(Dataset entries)
[Start of Attachment]

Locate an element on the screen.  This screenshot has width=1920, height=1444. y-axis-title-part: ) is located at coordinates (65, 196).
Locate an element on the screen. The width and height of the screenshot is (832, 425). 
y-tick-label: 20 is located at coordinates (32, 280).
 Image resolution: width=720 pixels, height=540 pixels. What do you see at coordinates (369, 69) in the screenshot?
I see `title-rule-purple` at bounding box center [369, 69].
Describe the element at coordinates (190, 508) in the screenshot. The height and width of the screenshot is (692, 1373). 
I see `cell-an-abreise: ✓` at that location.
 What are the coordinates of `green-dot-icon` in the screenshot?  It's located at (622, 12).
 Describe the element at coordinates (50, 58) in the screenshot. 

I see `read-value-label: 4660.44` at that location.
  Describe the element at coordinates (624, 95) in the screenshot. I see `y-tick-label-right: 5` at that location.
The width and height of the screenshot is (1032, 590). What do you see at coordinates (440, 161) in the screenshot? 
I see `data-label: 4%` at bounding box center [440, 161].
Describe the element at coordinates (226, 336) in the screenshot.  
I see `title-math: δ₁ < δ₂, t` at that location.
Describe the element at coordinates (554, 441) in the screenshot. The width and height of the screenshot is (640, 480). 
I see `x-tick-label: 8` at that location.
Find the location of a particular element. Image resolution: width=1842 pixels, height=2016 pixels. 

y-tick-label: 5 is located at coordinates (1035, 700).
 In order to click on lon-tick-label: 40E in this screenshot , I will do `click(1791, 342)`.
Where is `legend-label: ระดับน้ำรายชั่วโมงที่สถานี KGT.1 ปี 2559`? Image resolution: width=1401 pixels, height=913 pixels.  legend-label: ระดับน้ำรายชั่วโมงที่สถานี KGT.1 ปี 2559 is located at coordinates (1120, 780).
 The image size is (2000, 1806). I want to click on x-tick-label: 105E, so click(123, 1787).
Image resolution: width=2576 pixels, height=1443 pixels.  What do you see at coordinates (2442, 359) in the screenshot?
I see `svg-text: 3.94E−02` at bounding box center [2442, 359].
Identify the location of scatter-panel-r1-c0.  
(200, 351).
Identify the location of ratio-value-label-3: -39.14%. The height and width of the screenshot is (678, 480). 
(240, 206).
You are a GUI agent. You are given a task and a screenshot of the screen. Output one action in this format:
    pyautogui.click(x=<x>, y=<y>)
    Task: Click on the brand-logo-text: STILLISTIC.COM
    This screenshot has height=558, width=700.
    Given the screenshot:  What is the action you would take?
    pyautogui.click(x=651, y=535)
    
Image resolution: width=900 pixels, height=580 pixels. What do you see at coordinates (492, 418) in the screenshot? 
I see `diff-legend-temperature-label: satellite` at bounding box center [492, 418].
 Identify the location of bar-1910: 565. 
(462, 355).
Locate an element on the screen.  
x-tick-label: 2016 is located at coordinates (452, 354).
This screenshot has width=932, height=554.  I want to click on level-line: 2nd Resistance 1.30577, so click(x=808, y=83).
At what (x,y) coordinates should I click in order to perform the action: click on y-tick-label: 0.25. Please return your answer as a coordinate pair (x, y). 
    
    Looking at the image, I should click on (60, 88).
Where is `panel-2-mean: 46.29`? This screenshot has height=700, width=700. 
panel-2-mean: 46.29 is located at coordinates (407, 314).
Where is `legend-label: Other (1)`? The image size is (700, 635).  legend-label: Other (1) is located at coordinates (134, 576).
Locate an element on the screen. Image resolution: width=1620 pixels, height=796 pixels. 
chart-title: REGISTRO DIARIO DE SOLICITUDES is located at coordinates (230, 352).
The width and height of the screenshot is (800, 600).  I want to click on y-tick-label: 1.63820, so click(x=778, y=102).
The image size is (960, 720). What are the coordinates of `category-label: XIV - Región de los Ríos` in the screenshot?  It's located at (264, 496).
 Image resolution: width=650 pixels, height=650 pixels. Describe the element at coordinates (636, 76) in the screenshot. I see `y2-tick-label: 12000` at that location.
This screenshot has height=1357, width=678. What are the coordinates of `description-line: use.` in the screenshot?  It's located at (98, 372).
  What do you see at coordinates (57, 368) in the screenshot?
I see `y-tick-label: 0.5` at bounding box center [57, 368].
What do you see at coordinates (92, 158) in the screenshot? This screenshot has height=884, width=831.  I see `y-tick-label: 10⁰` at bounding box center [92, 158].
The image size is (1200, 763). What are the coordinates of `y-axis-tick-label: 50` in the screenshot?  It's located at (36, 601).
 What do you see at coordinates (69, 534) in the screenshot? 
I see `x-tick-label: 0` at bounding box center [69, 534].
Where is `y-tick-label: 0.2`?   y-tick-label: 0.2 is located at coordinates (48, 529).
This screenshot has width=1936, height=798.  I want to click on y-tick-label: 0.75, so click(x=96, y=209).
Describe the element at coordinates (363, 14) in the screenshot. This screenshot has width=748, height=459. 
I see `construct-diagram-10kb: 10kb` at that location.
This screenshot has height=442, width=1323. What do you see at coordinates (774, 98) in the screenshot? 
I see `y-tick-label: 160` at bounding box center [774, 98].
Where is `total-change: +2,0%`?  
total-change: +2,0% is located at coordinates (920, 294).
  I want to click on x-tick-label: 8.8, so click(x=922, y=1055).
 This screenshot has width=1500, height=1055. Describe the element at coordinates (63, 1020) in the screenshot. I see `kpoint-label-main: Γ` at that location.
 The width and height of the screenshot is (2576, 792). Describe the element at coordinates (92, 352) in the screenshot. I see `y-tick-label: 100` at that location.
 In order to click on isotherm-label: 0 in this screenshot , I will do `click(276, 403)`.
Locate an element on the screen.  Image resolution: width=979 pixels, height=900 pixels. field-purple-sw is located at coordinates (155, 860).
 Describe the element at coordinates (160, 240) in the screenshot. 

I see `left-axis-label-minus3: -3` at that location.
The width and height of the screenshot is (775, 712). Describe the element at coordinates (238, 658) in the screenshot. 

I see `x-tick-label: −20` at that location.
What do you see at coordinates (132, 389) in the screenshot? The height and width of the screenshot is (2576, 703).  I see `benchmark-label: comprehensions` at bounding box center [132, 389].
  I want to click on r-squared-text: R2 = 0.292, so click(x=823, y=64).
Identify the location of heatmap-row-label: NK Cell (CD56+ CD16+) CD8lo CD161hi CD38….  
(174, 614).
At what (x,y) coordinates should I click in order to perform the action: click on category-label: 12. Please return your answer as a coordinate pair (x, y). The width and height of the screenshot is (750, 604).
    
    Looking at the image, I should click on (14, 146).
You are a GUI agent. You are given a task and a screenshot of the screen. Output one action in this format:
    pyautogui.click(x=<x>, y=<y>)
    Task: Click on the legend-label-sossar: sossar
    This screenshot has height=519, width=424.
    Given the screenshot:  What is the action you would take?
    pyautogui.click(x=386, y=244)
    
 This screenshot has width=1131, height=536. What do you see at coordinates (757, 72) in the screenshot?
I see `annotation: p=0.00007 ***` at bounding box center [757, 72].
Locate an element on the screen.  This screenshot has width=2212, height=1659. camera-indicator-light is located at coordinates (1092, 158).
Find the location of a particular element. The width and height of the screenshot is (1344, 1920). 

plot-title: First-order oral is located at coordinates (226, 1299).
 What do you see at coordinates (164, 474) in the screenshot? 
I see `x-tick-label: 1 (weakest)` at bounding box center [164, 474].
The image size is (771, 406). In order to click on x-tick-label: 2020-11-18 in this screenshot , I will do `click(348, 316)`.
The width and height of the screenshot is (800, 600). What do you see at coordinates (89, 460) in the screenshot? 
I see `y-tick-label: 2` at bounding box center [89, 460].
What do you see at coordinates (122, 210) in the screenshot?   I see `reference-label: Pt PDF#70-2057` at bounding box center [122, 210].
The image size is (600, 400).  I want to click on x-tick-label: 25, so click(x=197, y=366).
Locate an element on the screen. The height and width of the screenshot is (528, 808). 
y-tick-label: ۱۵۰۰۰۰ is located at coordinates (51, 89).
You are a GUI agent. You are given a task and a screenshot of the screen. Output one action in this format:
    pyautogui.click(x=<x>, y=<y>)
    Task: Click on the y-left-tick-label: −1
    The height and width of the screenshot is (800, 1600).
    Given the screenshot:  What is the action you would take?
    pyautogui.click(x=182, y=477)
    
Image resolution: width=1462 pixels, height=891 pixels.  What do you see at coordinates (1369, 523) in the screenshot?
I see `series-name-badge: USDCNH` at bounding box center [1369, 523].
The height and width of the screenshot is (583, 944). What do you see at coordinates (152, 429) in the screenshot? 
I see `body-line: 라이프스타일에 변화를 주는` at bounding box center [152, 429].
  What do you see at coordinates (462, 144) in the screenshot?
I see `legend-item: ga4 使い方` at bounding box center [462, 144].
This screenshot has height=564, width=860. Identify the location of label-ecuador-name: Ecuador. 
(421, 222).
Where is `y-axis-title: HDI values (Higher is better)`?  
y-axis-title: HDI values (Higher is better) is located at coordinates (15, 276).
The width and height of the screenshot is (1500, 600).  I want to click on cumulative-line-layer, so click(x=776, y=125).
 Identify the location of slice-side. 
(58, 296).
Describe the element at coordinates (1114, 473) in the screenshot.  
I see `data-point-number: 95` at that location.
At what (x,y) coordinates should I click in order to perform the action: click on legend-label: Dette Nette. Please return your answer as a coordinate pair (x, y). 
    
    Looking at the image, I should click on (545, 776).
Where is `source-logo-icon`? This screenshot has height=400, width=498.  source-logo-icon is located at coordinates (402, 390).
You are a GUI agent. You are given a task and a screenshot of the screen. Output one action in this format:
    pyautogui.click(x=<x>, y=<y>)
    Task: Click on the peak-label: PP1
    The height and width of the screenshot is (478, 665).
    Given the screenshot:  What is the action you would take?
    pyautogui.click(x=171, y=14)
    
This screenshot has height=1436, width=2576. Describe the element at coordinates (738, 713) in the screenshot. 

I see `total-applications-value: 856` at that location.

[End of Attachment]

* **WHAT YOU NEED TO DO**
Rewrite the part of the listing that opens with the line containing "I want to click on r-squared-text: R2" and closes with the line containing "The image size is (600, 400).", replacing "GUI agent" with "screen agent" and leaving everything else unchanged.

* **RESULT BELOW**
  I want to click on r-squared-text: R2 = 0.292, so click(x=823, y=64).
Identify the location of heatmap-row-label: NK Cell (CD56+ CD16+) CD8lo CD161hi CD38….  
(174, 614).
At what (x,y) coordinates should I click in order to perform the action: click on category-label: 12. Please return your answer as a coordinate pair (x, y). The width and height of the screenshot is (750, 604).
    
    Looking at the image, I should click on (14, 146).
You are a screen agent. You are given a task and a screenshot of the screen. Output one action in this format:
    pyautogui.click(x=<x>, y=<y>)
    Task: Click on the legend-label-sossar: sossar
    This screenshot has height=519, width=424.
    Given the screenshot:  What is the action you would take?
    pyautogui.click(x=386, y=244)
    
 This screenshot has width=1131, height=536. What do you see at coordinates (757, 72) in the screenshot?
I see `annotation: p=0.00007 ***` at bounding box center [757, 72].
Locate an element on the screen.  This screenshot has width=2212, height=1659. camera-indicator-light is located at coordinates (1092, 158).
Find the location of a particular element. The width and height of the screenshot is (1344, 1920). 

plot-title: First-order oral is located at coordinates (226, 1299).
 What do you see at coordinates (164, 474) in the screenshot? 
I see `x-tick-label: 1 (weakest)` at bounding box center [164, 474].
The image size is (771, 406). In order to click on x-tick-label: 2020-11-18 in this screenshot , I will do `click(348, 316)`.
The width and height of the screenshot is (800, 600). What do you see at coordinates (89, 460) in the screenshot? 
I see `y-tick-label: 2` at bounding box center [89, 460].
What do you see at coordinates (122, 210) in the screenshot?   I see `reference-label: Pt PDF#70-2057` at bounding box center [122, 210].
The image size is (600, 400).  I want to click on x-tick-label: 25, so click(x=197, y=366).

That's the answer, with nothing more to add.